The Bank of Japan downgraded its assessments Thursday of all nine regional economies for the second straight quarter, as the novel coronavirus pandemic has continued to impact a wide range of business sectors.
In the central bank’s quarterly Sakura Report, the BOJ said the regional economies had deteriorated or were in a more severe situation compared to April, due to the global pandemic of COVID-19, the disease caused by the virus.
In a teleconference with the central bank’s regional branch managers, Governor Haruhiko Kuroda said the country’s economy had been in “an extremely severe situation” due to the pandemic, reiterating his commitment to implement additional easing measures if necessary.
“As for the outlook, the Japanese economy will pick up with an expected rise in output, an accommodative monetary environment and the government’s economic stimulus packages once the virus is subdued,” he added.
Kuroda also said the central bank would closely monitor the impact of recent floods in southwestern and central areas on the country’s economy, while pledging to maintain financing systems and ensure smooth settlements.

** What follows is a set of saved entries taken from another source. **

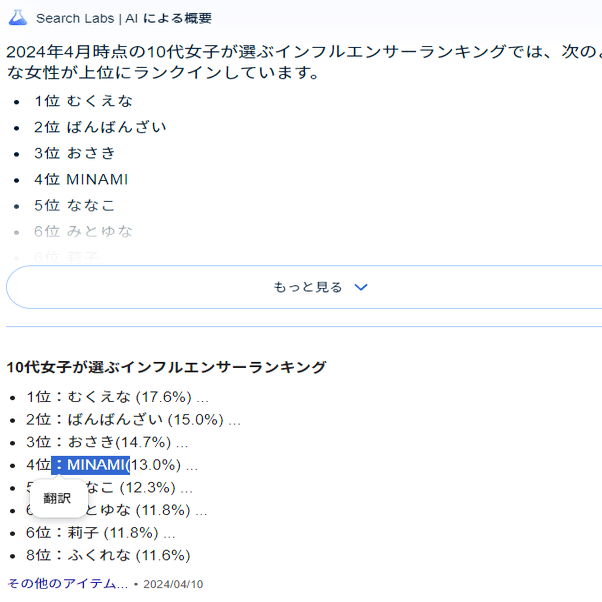This screenshot has height=602, width=602.
Task: Click the chevron next to もっと見る
Action: (x=361, y=287)
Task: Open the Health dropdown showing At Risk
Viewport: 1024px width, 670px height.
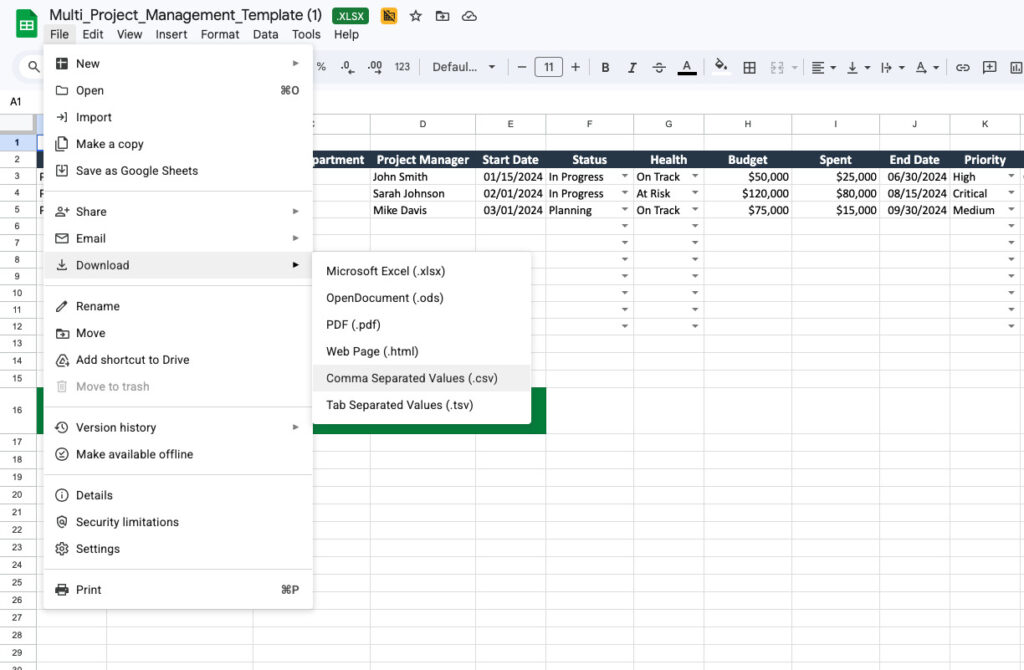Action: [x=694, y=193]
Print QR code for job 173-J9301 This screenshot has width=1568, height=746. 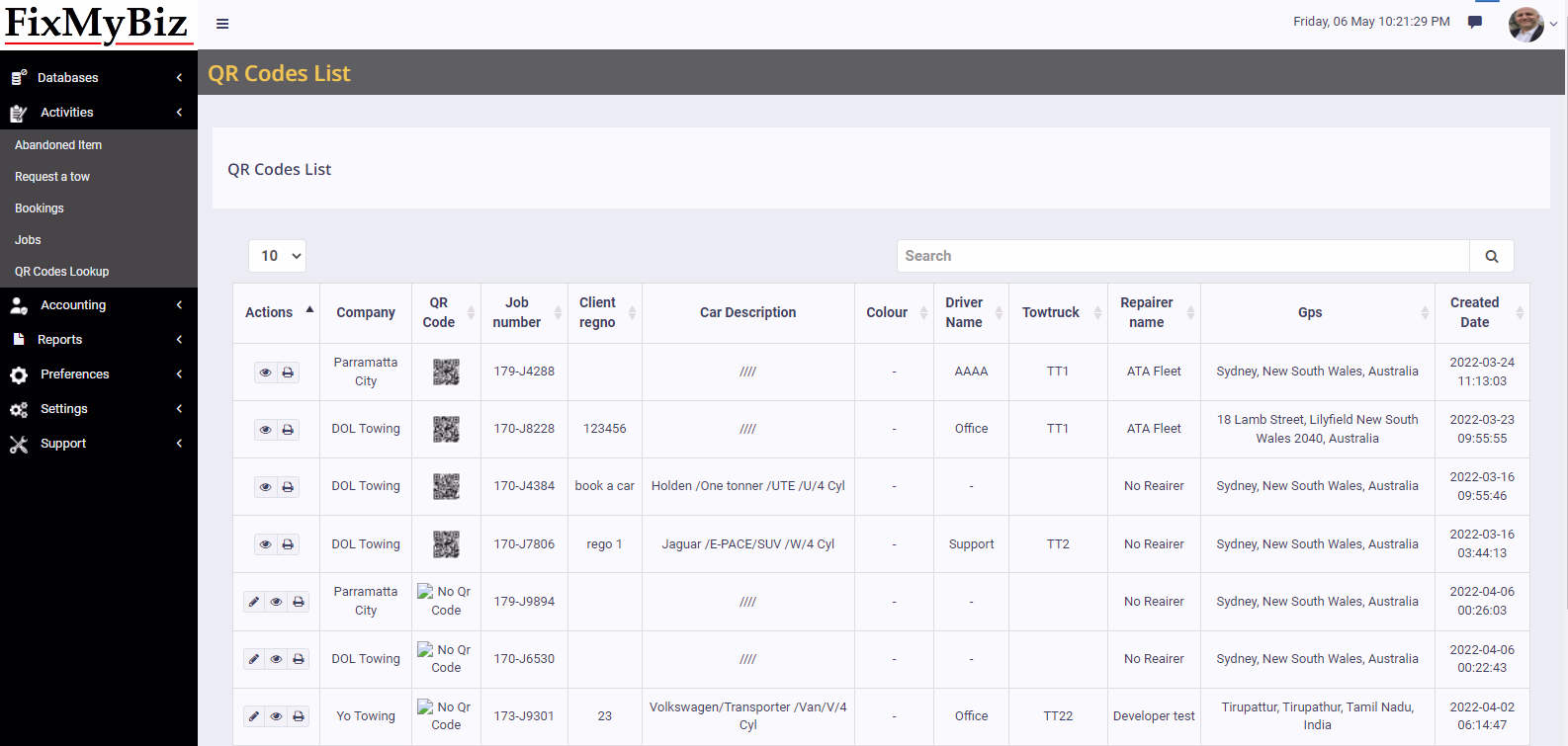(x=299, y=716)
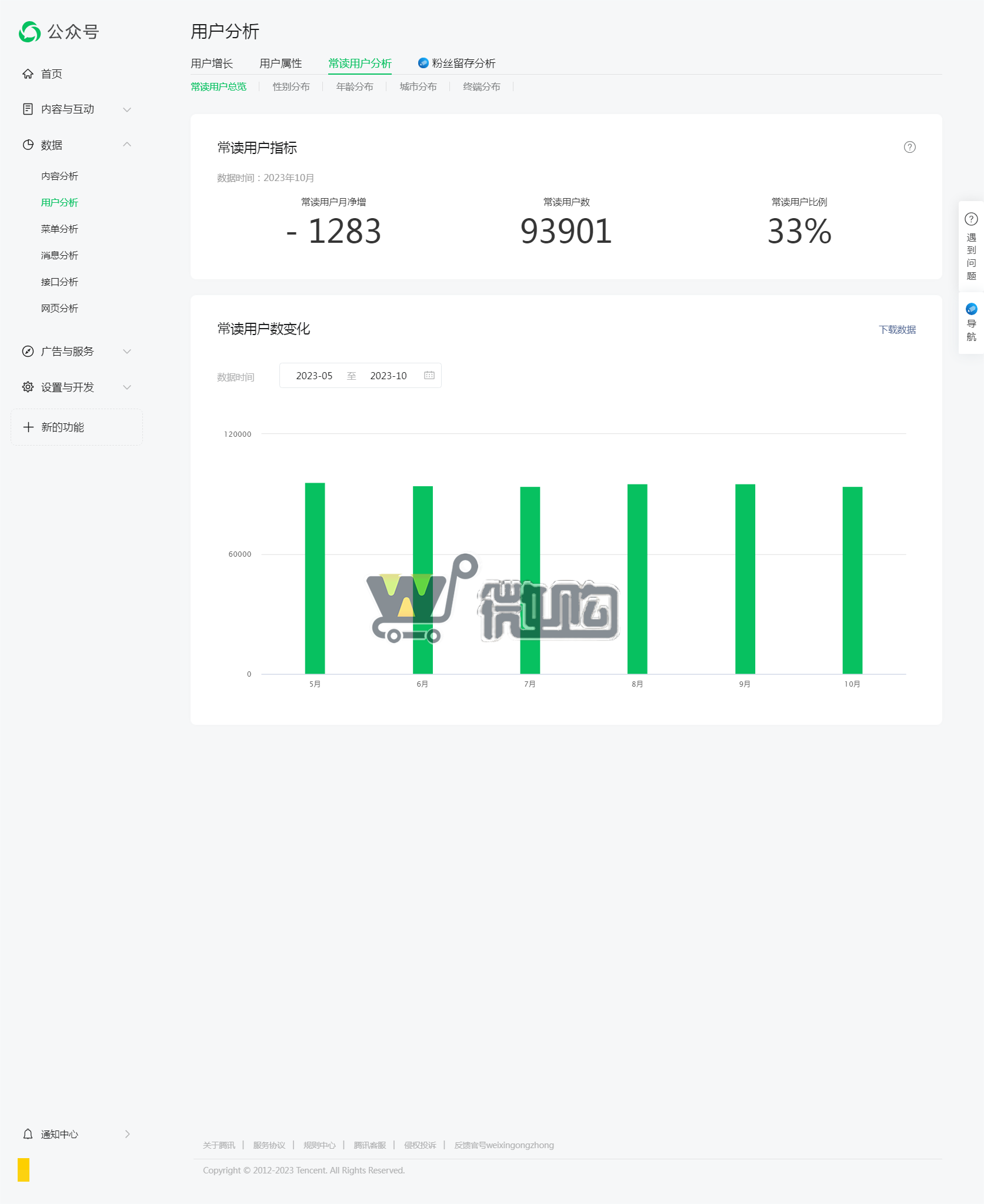This screenshot has height=1204, width=984.
Task: Open 内容分析 in the sidebar
Action: (59, 176)
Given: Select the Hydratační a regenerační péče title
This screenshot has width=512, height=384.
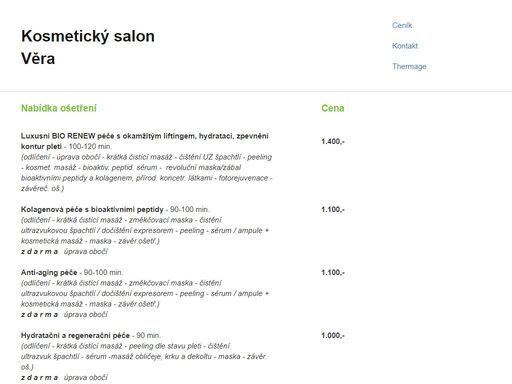Looking at the screenshot, I should 75,335.
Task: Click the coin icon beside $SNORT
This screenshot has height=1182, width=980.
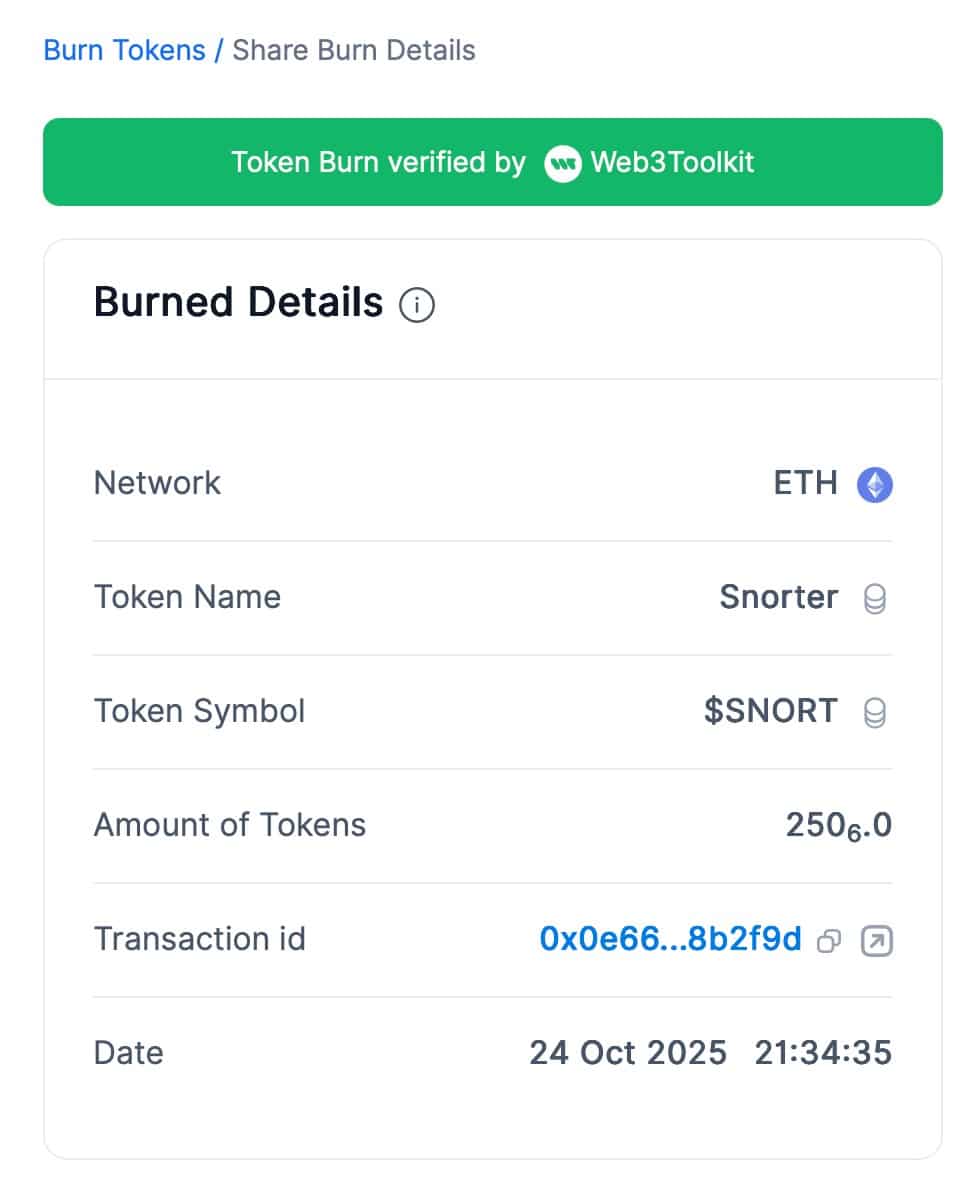Action: tap(875, 713)
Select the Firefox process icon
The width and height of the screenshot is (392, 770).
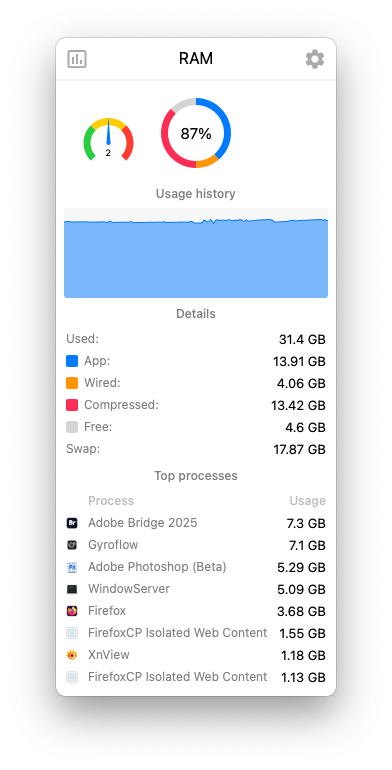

The BOJ decided at a June policy meeting to expand its corporate support measures to ¥110 trillion ($1 trillion) from ¥75 trillion to include new loan schemes for midsize and small companies.
The decision was intended to bolster the country’s ailing economy in line with the government’s ¥31.91 trillion second extra budget approved by the Diet last month.
However, the economy has been hit hard by the spread of the virus, with the central bank’s quarterly tankan survey showing last week that business sentiment among large manufacturers had plunged to minus 34 in June — its lowest level since June 2009 — from minus 8 in March, due to the economic impacts of the pandemic.
The index for big nonmanufacturers including the service sector dived to minus 17, its weakest value since December 2009, from 8 in the March survey.
The Sakura report — named after its cherry blossom-colored cover — is the Japanese equivalent of the U.S. Federal Reserve’s Beige Book and is released every three months following a meeting of the BOJ’s regional branch managers.
The BOJ is scheduled to hold a two-day policy-setting meeting from Tuesday.